EXERCISE MATERIALS:
※
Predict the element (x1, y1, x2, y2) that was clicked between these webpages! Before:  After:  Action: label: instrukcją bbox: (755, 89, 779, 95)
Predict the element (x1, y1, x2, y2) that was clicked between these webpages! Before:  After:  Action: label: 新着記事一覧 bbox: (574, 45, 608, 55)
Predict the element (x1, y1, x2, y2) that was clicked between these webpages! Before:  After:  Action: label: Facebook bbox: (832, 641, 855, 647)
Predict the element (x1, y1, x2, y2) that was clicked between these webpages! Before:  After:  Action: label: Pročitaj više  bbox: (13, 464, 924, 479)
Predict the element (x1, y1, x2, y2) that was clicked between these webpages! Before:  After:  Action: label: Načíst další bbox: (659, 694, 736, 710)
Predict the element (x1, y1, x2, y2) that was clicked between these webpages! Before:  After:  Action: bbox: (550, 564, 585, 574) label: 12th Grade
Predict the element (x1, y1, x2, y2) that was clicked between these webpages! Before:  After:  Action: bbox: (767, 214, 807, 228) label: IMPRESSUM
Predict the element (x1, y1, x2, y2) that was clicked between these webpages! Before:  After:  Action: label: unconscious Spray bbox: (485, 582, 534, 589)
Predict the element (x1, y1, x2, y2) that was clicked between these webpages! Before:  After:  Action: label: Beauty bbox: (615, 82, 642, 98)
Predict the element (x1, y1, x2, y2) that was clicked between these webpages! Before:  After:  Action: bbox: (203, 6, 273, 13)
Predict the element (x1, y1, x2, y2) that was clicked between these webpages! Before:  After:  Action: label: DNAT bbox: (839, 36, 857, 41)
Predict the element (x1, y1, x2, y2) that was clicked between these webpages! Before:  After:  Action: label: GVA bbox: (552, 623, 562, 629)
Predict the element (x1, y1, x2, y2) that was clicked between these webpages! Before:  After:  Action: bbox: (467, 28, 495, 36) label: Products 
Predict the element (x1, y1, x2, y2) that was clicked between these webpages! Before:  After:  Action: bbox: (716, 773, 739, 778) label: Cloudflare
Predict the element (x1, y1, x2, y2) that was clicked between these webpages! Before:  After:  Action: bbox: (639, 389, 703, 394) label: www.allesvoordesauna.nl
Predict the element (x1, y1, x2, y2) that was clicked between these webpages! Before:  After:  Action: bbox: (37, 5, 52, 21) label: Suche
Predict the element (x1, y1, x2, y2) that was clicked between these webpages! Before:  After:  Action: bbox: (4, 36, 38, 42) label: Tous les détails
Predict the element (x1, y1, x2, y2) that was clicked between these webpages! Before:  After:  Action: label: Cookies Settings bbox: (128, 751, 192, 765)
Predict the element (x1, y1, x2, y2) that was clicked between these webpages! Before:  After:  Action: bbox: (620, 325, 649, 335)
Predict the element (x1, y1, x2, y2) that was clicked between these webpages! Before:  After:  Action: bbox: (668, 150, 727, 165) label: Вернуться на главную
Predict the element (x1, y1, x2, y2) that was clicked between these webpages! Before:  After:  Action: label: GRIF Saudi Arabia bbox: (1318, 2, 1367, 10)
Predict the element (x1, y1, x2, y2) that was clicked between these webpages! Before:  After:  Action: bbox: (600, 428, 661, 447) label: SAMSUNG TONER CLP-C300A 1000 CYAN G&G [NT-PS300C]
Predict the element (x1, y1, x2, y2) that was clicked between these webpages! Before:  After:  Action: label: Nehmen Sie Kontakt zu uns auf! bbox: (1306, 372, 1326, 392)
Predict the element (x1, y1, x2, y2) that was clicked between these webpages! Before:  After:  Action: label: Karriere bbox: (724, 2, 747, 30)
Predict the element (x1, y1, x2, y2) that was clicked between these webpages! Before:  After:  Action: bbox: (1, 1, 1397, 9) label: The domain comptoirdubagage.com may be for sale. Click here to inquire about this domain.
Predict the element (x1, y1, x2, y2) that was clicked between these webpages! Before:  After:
※
GOAL: Rewrite every one of the records above as a numbered list, omitting any blank lines.

WRITTEN RESPONSE:
1. Predict the element (x1, y1, x2, y2) that was clicked between these webpages! Before:  After:  Action: label: instrukcją bbox: (755, 89, 779, 95)
2. Predict the element (x1, y1, x2, y2) that was clicked between these webpages! Before:  After:  Action: label: 新着記事一覧 bbox: (574, 45, 608, 55)
3. Predict the element (x1, y1, x2, y2) that was clicked between these webpages! Before:  After:  Action: label: Facebook bbox: (832, 641, 855, 647)
4. Predict the element (x1, y1, x2, y2) that was clicked between these webpages! Before:  After:  Action: label: Pročitaj više  bbox: (13, 464, 924, 479)
5. Predict the element (x1, y1, x2, y2) that was clicked between these webpages! Before:  After:  Action: label: Načíst další bbox: (659, 694, 736, 710)
6. Predict the element (x1, y1, x2, y2) that was clicked between these webpages! Before:  After:  Action: bbox: (550, 564, 585, 574) label: 12th Grade
7. Predict the element (x1, y1, x2, y2) that was clicked between these webpages! Before:  After:  Action: bbox: (767, 214, 807, 228) label: IMPRESSUM
8. Predict the element (x1, y1, x2, y2) that was clicked between these webpages! Before:  After:  Action: label: unconscious Spray bbox: (485, 582, 534, 589)
9. Predict the element (x1, y1, x2, y2) that was clicked between these webpages! Before:  After:  Action: label: Beauty bbox: (615, 82, 642, 98)
10. Predict the element (x1, y1, x2, y2) that was clicked between these webpages! Before:  After:  Action: bbox: (203, 6, 273, 13)
11. Predict the element (x1, y1, x2, y2) that was clicked between these webpages! Before:  After:  Action: label: DNAT bbox: (839, 36, 857, 41)
12. Predict the element (x1, y1, x2, y2) that was clicked between these webpages! Before:  After:  Action: label: GVA bbox: (552, 623, 562, 629)
13. Predict the element (x1, y1, x2, y2) that was clicked between these webpages! Before:  After:  Action: bbox: (467, 28, 495, 36) label: Products 
14. Predict the element (x1, y1, x2, y2) that was clicked between these webpages! Before:  After:  Action: bbox: (716, 773, 739, 778) label: Cloudflare
15. Predict the element (x1, y1, x2, y2) that was clicked between these webpages! Before:  After:  Action: bbox: (639, 389, 703, 394) label: www.allesvoordesauna.nl
16. Predict the element (x1, y1, x2, y2) that was clicked between these webpages! Before:  After:  Action: bbox: (37, 5, 52, 21) label: Suche
17. Predict the element (x1, y1, x2, y2) that was clicked between these webpages! Before:  After:  Action: bbox: (4, 36, 38, 42) label: Tous les détails
18. Predict the element (x1, y1, x2, y2) that was clicked between these webpages! Before:  After:  Action: label: Cookies Settings bbox: (128, 751, 192, 765)
19. Predict the element (x1, y1, x2, y2) that was clicked between these webpages! Before:  After:  Action: bbox: (620, 325, 649, 335)
20. Predict the element (x1, y1, x2, y2) that was clicked between these webpages! Before:  After:  Action: bbox: (668, 150, 727, 165) label: Вернуться на главную
21. Predict the element (x1, y1, x2, y2) that was clicked between these webpages! Before:  After:  Action: label: GRIF Saudi Arabia bbox: (1318, 2, 1367, 10)
22. Predict the element (x1, y1, x2, y2) that was clicked between these webpages! Before:  After:  Action: bbox: (600, 428, 661, 447) label: SAMSUNG TONER CLP-C300A 1000 CYAN G&G [NT-PS300C]
23. Predict the element (x1, y1, x2, y2) that was clicked between these webpages! Before:  After:  Action: label: Nehmen Sie Kontakt zu uns auf! bbox: (1306, 372, 1326, 392)
24. Predict the element (x1, y1, x2, y2) that was clicked between these webpages! Before:  After:  Action: label: Karriere bbox: (724, 2, 747, 30)
25. Predict the element (x1, y1, x2, y2) that was clicked between these webpages! Before:  After:  Action: bbox: (1, 1, 1397, 9) label: The domain comptoirdubagage.com may be for sale. Click here to inquire about this domain.
26. Predict the element (x1, y1, x2, y2) that was clicked between these webpages! Before:  After:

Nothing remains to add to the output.